Em reunião com representantes de empresas farmacêuticas, em São Paulo, o candidato do PSDB à presidência da República, José Serra, anunciou que irá reduzir substancialmente a carga tributária sobre os medicamentos, e alertou que, no Brasil, há atraso na produção dos genéricos. “No meu tempo (como ministro da Saúde), um genérico, para ser produzido, precisava de um a seis meses para poder entrar no mercado. Agora está demorando até um ano e meio. Isto está sendo uma barreira para produtos mais baratos no mercado”.
No Ministério da Saúde, ao criar os genéricos, Serra retirou impostos federais (PIS/COFINS) sobre antibióticos e todos os remédios de uso continuado utilizados por idosos, o que representa 62% do mercado de medicamentos. Ele citou um estudo da associação dos empresários do setor que aponta uma economia de R$ 15 bilhões pelos consumidores em dez anos do projeto. “Nós tiramos o equivalente a 10% do preço em impostos desses medicamentos, mas ainda tem muito imposto”, considerou.

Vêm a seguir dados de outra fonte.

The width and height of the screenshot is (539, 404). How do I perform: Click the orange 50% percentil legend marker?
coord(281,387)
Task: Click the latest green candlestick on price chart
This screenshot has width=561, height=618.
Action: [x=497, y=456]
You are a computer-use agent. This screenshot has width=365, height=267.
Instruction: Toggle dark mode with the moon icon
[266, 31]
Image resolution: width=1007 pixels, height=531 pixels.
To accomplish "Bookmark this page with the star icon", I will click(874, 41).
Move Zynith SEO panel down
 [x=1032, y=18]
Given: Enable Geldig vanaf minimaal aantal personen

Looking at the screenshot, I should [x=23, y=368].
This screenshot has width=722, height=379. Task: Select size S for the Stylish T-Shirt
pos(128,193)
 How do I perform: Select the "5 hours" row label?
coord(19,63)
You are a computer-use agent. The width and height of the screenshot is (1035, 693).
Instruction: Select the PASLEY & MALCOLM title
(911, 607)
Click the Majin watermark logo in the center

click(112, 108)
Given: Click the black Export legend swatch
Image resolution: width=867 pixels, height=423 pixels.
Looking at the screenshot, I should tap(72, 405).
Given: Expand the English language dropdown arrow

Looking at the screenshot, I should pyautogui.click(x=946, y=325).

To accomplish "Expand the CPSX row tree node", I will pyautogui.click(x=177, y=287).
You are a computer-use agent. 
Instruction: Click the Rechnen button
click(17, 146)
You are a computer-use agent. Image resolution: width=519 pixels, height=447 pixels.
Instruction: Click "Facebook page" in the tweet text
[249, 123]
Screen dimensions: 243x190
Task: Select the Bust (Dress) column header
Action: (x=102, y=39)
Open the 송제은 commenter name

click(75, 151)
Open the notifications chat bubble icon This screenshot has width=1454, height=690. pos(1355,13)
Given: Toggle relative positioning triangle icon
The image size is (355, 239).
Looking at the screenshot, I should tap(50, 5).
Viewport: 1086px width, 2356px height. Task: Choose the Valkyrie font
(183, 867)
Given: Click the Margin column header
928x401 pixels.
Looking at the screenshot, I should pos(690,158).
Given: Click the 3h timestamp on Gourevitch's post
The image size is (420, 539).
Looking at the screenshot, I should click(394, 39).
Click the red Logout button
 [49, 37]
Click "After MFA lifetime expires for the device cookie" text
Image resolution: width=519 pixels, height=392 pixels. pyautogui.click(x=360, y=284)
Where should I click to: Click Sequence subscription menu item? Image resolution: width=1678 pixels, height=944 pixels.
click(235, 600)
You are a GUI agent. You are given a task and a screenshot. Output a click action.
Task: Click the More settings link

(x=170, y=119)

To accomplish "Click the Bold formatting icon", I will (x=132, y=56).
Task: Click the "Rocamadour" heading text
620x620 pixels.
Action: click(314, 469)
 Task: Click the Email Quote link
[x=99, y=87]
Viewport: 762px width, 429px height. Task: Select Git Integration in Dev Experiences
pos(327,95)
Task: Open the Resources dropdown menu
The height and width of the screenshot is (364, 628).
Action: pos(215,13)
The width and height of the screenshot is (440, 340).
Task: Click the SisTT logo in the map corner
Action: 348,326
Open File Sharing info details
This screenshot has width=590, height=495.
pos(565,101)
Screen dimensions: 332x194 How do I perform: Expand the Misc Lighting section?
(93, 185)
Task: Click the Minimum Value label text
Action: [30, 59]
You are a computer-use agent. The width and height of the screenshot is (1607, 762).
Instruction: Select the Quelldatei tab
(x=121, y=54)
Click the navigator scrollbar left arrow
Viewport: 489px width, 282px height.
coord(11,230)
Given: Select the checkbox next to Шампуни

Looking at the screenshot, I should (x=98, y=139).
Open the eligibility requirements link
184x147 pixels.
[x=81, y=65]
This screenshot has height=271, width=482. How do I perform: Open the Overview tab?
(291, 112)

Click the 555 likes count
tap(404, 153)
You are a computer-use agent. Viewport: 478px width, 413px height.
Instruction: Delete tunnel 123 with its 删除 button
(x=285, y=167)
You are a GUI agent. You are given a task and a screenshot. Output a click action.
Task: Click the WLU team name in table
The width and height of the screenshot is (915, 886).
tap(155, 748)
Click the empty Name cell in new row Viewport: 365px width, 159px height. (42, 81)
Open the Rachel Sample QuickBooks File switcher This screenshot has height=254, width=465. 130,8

Serra disse também que irá ampliar o número de classes terapêuticas nas farmácias populares de seis para 20 medicamentos contemplados: “Tem que ter mais produtos aí, como, por exemplo, antidepressivos, produtos para diminuir o colesterol, já mais modernos e mais atualizados, e, inclusive, as novas gerações de medicamentos para doenças do estômago”, completou.